Court of Appeal Amsterdam, 16 February 2010 (LJN: BM5267)

Compensation – delay or cancellation? Regulation 261/2004

The claimant had bought four tickets to fly from Schiphol to Paramaribo on 29 July 2007 at 12:15. The flight is not executed until 26 hours later. Compensation is claimed on the basis of article 7 (cancellation) of the denied boarding regulation. Taking into account Sturgeon-Condor and Bock-Air France (C-402/07 and C-403/07), the Court of Appeal concludes that the claimant is entitled to compensation based on article 7 because the family arrived at their destination more than 3 hours late. The air carrier alleges that the delay was caused by extraordinary circumstances as it was caused by technical problems. The court considers that the air carrier has not established that the cause of the technical problems is extraordinary (outside the course of normal business), therefore the claimant is entitled to EUR 600 per ticket.

 

Court of Appeal Amsterdam, 1 September 2008 (S&S 2009, 59)

Article 28 Warsaw Convention 1955, jurisdiction and establishment through which the contract has been made.

The case regards a contract for carriage of flowers from the Netherlands to China concluded with China Eastern Airlines (“CEA”). It is argued by the claimant that the contract has been made by a bureau (Global Airline Services, “GAS”) in Schiphol, therefore the Court in the Netherlands (Haarlem) has jurisdiction. GAS represents CEA in the Netherlands. GAS does not form part of the organization of CEA but is a wholly independent company, represents also other airlines and uses its own general conditions. The Court of Appeal concludes that to be an establishment in respect of article 28 Warsaw Convention, more is required than the position of GAS. The Court declines jurisdiction.

 

Court of Appeal Amsterdam 28 August 2003 (S&S 2004, 56)

Definition of “accident” in the light of article 17 Warsaw Convention 1955

Mrs. Ypma was passenger on a flight of KLM from Amsterdam to Orlando. Once she was seated in the plane another passenger tried to pack her hand luggage in the overhead bins above the seat of Mrs. Ypma. The luggage fall down on Mrs. Ypma who was injured and disembarked the plane before takeoff. Mrs. Ypma claims damages from KLM. The question in the case is whether the incident is an accident in light of article 17 Warsaw Convention 1955 and regulation 2027/97.
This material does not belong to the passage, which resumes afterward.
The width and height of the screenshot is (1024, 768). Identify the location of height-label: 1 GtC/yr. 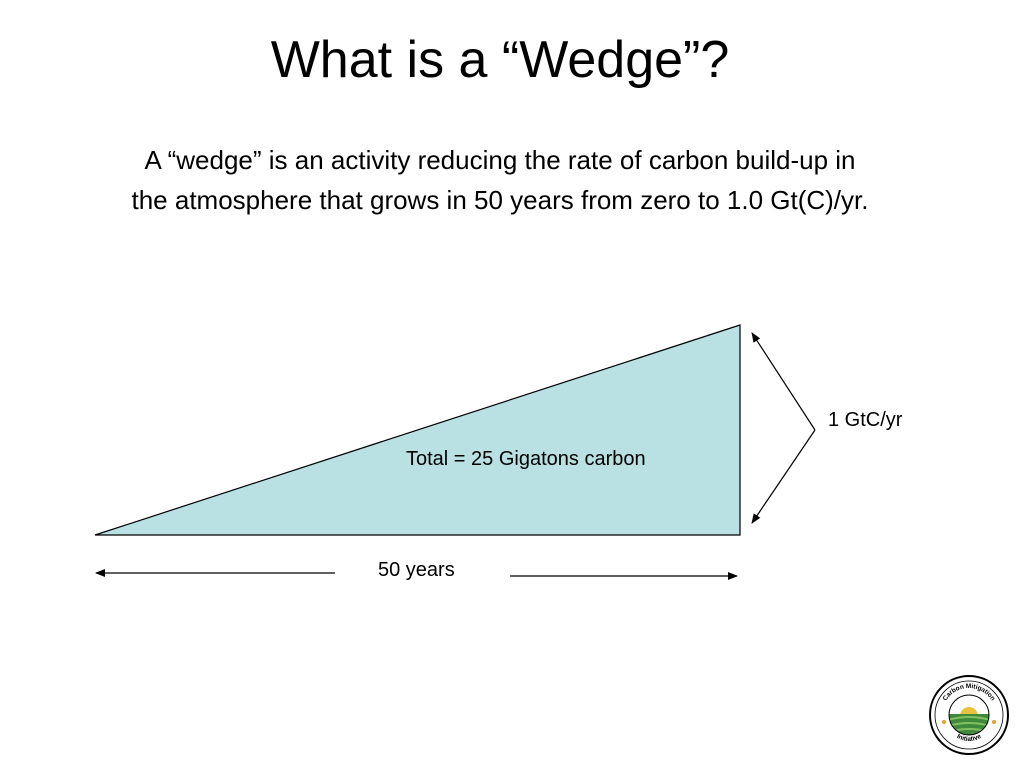
(866, 420).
The Court of first instances rules that the incident is not an accident based on the wording and goal of the Convention. The Court of Appeal confirms this judgment and considers that the word accident is not defined in the Convention; therefore it has to be read taking into account the content and its purpose. The Court of Appeal rules that the necessary connection between the carriage and the incident is missing, therefore the incident is not an accident as meant in article 17 Warsaw Convention. The claim is dismissed.